Any automaton of the above form that does not include any of B0, B1, B2 or B3 cannot support movement or expansion of patterns because any cell outside a rectangular building box containing the pattern has at most three on neighbours. Most finite patterns in rules whose notation begins with B2, and all finite patterns in rules beginning with B1, grow in all directions rather than remaining of bounded size, with a front that moves at the speed of light (c). Thus, the remaining "interesting" rules are the ones beginning with B3 (Game of Life, Highlife, Morley, 2x2, Day&Night) or beginning with B0 (and not including S8, as otherwise the dual can be studied instead).

==Generalizations==
There are other cellular automata which are inspired by the Game of Life, but which do not fit the definition of
"life-like" given in this article, because their neighborhoods are larger than the Moore neighborhood, or
they are defined on three-dimensional lattices, or they use a different lattice topology. For example:

- Non-totalistic rules depend on the configuration of live cells in the neighborhood.
  - Non-isotropic rules that behave differently in different directions. There are 2^{512}≈1.34*10^{154} rules of this kind, including isotropic rules.
  - Isotropic non-totalistic rules behave identically under rotation and reflection. There are 2^{102}≈5.07*10^{30} rules of this kind, including outer-totalistic rules.
- Generations rules include one or more "dying" states cells switch to instead of instantly dying. The most famous examples in this category are the rules "Brian's Brain" (B2/S/3) and "Star Wars" (B2/S345/4). Random patterns in these two rules feature a large variety of spaceships and rakes with a speed of c, often crashing and combining into even more objects.

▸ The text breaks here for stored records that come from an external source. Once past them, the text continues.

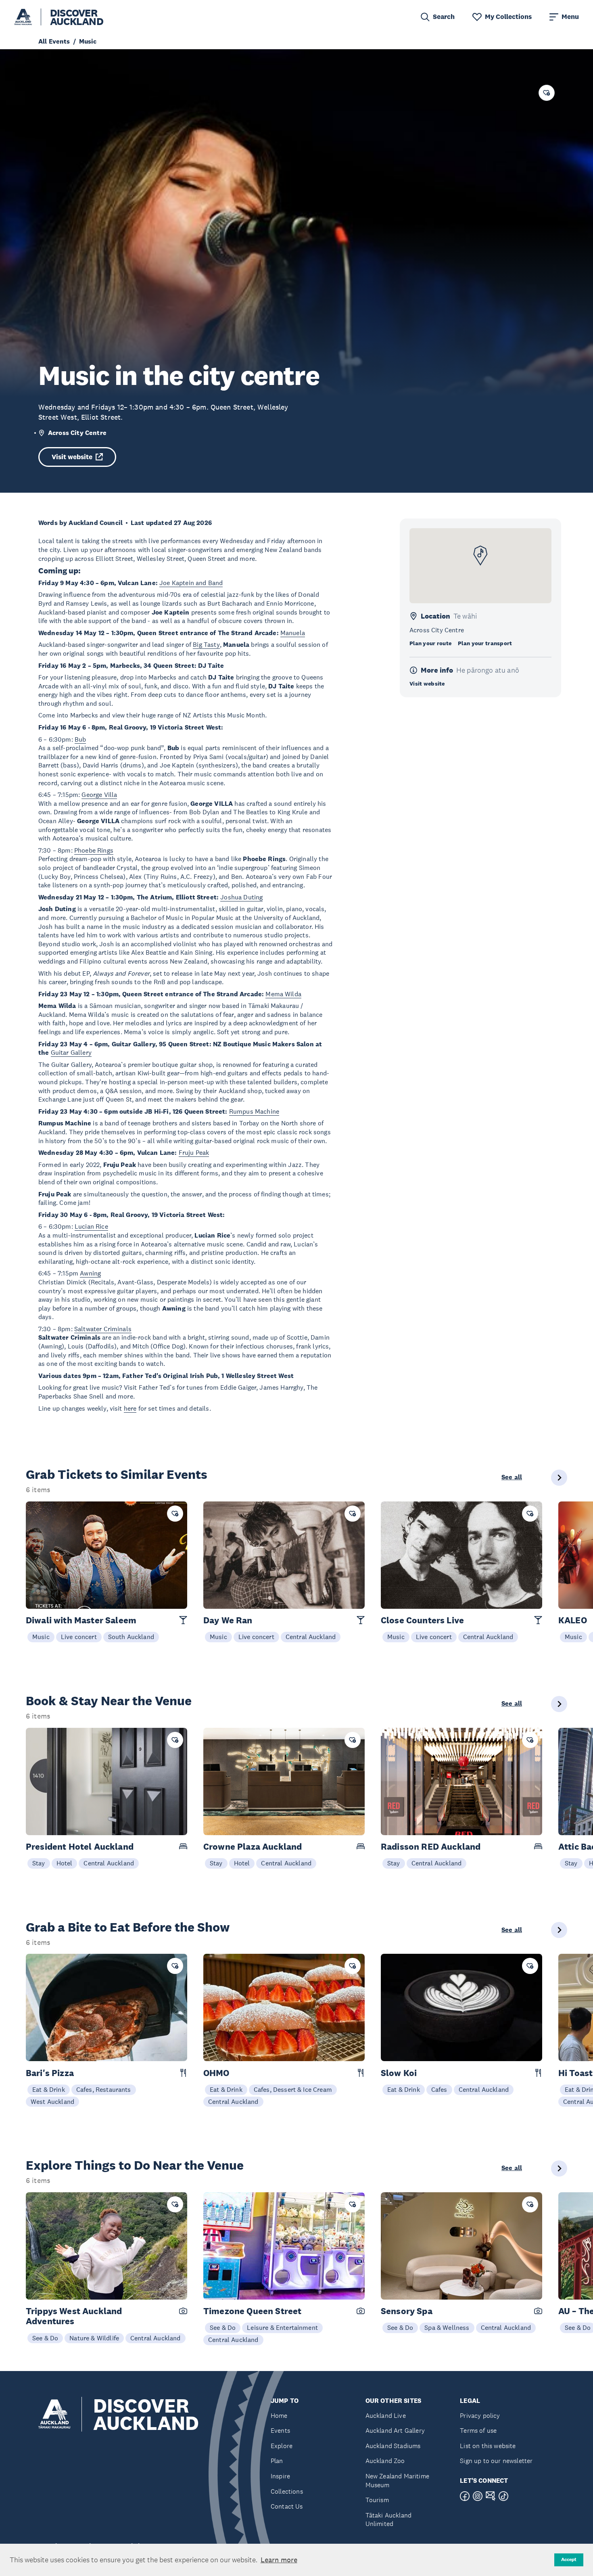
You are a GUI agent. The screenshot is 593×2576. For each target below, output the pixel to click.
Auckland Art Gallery (395, 2430)
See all (511, 1477)
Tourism (377, 2500)
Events (280, 2430)
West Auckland (52, 2101)
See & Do (45, 2338)
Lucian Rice (91, 1226)
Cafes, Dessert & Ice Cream (293, 2089)
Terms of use (478, 2430)
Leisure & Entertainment (282, 2327)
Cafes (439, 2089)
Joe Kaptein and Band (191, 583)
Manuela (292, 633)
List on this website (488, 2446)
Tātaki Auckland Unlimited (388, 2519)
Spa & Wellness (446, 2327)
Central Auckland (311, 1637)
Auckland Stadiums (393, 2446)
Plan (277, 2461)
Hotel (64, 1863)
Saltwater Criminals (103, 1329)
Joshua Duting (241, 897)
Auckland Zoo (385, 2461)
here (130, 1408)
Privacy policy (480, 2415)
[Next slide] (559, 1478)
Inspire (280, 2476)
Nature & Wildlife (94, 2338)
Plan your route (430, 643)
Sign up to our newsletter (496, 2461)
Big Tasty (206, 644)
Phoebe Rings (93, 850)
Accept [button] (568, 2559)
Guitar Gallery (71, 1052)
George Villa (99, 794)
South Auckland (131, 1637)
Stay (38, 1863)
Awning (90, 1273)
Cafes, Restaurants (103, 2089)
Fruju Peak (194, 1152)
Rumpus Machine (254, 1111)
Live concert (79, 1637)
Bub (80, 739)
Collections (287, 2491)
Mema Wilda (283, 994)
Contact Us (287, 2506)
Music (41, 1637)
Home (279, 2415)
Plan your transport (485, 643)
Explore (281, 2446)
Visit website (72, 457)
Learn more (279, 2559)
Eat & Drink (48, 2089)
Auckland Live (385, 2415)
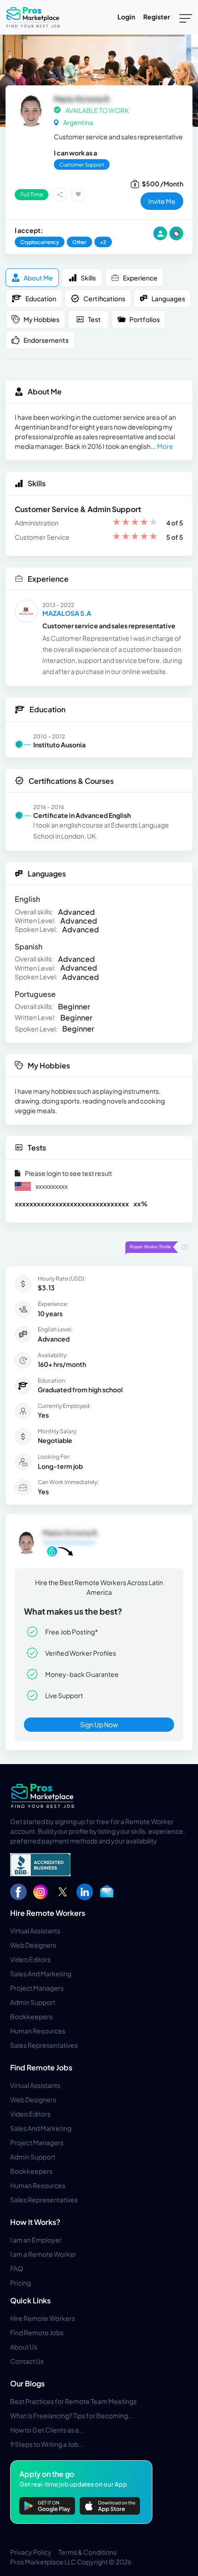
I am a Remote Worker (43, 2254)
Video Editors (30, 1959)
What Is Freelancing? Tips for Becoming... (72, 2415)
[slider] (135, 523)
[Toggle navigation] (185, 17)
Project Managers (37, 1988)
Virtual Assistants (35, 1930)
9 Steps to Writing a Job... (47, 2444)
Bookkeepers (31, 2016)
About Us (23, 2347)
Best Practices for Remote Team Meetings (73, 2401)
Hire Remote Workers (47, 1913)
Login (126, 16)
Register (156, 16)
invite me (161, 201)
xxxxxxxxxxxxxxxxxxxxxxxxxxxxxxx (72, 1203)
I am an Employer (36, 2240)
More (165, 446)
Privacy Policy (31, 2552)
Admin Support (32, 2002)
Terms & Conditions (87, 2552)
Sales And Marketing (40, 1973)
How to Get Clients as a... (47, 2430)
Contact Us (27, 2361)
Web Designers (33, 1945)
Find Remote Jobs (41, 2067)
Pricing (20, 2282)
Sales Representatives (44, 2045)
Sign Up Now (99, 1724)
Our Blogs (27, 2383)
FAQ (16, 2268)
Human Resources (37, 2031)
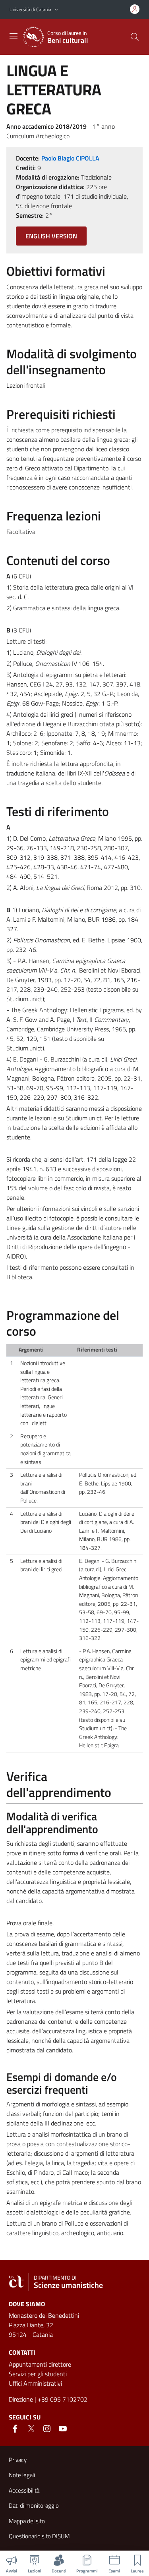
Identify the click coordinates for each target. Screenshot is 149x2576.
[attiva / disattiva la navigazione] (13, 36)
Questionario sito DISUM (39, 2536)
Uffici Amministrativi (35, 2383)
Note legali (22, 2474)
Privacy (18, 2459)
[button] (56, 10)
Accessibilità (24, 2490)
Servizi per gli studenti (38, 2374)
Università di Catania (30, 9)
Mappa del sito (27, 2521)
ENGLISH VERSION (51, 236)
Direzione (21, 2399)
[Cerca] (134, 37)
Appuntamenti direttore (40, 2364)
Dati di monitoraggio (34, 2505)
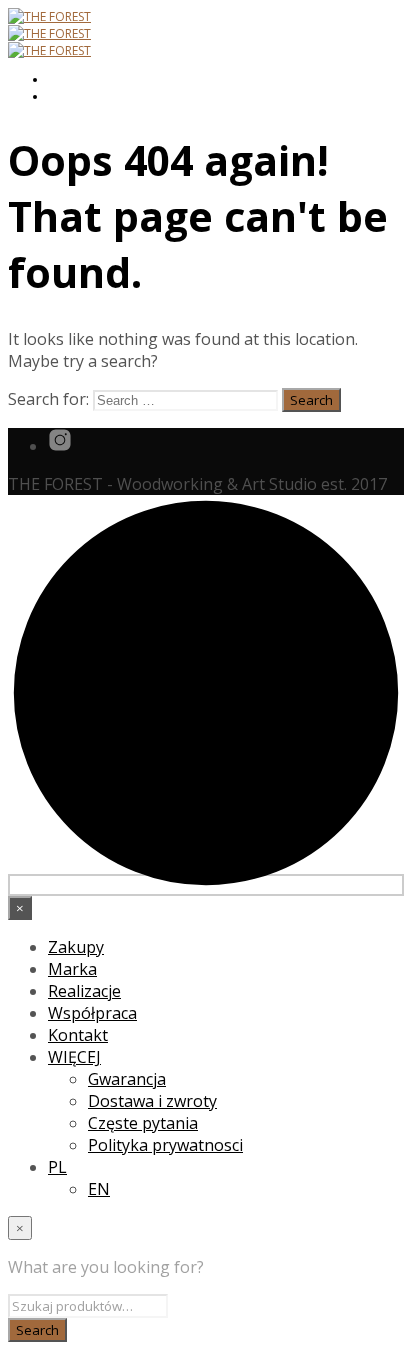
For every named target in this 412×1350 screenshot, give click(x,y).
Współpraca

- Larger than Life is a family of cellular automata studied by Kellie Michele Evans. They have very large radius neighborhoods, but perform "birth/death" thresholding similar to Conway's life. These automata have eerily organic "glider" and "blinker" structures.
- RealLife is the continuum limit of Evan's Larger Than Life CA, in the limit as the neighborhood radius goes to infinity, while the lattice spacing goes to zero. Technically, they are not cellular automata at all, because the underlying "space" is the continuous Euclidean plane R^{2}, not the discrete lattice Z^{2}. They have been studied by Marcus Pivato.
- Lenia is a family of continuous cellular automata created by Bert Wang-Chak Chan. The space, time and states of the Game of Life are generalized to continuous domains, using large neighborhoods, fractional updates, and real number states, respectively.
- Carter Bays has proposed a variety of generalizations of the Game of Life to three-dimensional CA defined on Z^{3} (3D Life). Bays has also studied two-dimensional life-like CA with triangular or hexagonal neighborhoods.